The Gerard Community Council is a small, aboriginally controlled local government area located in The Riverland, South Australia. The community is dependent on the River Murray, with some horticulture and grazing in the district. Traditional crafts are also produced in the community, with part of the community economy derived from the sale of these to tourists.

History
The area was established when the United Aborigines Mission initiated the mission at Gerard in 1945 on over  of land purchased downriver from Loxton. Gerard replaced the mission at Swan Reach and its inhabitants were moved to the Gerard mission.  There was initially great hope for the mission, particularly after a very favourable assessment by CG Grasby, the District Horticultural Adviser, with a full report produced and guidelines for irrigation and plantings provided, and a start made with 300 grape vines. 
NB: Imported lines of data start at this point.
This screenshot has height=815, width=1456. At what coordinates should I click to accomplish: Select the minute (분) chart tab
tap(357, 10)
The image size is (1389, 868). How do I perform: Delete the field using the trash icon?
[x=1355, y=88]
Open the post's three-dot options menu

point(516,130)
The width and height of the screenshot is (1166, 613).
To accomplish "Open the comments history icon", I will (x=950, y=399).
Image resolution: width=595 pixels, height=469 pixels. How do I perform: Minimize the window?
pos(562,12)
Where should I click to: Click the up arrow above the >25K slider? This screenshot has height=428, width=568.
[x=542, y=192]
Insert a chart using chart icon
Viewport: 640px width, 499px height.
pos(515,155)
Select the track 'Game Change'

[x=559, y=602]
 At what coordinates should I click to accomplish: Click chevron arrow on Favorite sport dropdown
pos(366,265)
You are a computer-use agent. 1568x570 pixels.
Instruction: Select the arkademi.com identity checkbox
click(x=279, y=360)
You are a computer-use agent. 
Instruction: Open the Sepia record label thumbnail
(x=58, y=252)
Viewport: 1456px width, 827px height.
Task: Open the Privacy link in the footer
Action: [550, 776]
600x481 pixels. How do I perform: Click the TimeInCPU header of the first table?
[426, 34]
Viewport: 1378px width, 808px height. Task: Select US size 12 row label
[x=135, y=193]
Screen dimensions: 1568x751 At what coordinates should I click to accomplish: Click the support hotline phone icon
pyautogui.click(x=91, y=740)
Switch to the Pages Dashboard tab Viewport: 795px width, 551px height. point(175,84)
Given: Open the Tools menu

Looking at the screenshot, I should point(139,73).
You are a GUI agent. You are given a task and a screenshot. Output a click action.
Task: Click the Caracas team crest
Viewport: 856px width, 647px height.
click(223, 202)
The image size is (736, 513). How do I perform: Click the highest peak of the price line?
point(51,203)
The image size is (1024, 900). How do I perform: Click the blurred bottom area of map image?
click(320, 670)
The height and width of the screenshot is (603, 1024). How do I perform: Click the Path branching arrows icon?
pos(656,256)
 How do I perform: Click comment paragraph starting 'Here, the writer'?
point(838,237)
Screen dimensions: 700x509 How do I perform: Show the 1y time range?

Pre-fabricated huts were obtained from an old Army camp and other fittings from a Woodcutters’ Camp at Loveday. The Gerard Mission school was opened in 1946, after the school at Swan Reach had closed the previous December.

As well as transferring Aboriginal people from Swan Reach, some were brought to Gerard from Ooldea, in South Australia’s far west.  The hopes of self-sufficiency were never achieved, despite considerable clearing and planting of citrus and stone fruit trees, and herds of sheep and cows. 

By 1946 the Aboriginal residents were given the chance to have some say in organising their community and formed their own council for welfare and social activities, under the overall management of a government superintendent. In 1974 the reserve was handed to the Aboriginal Lands Trust, and operated under its own full council.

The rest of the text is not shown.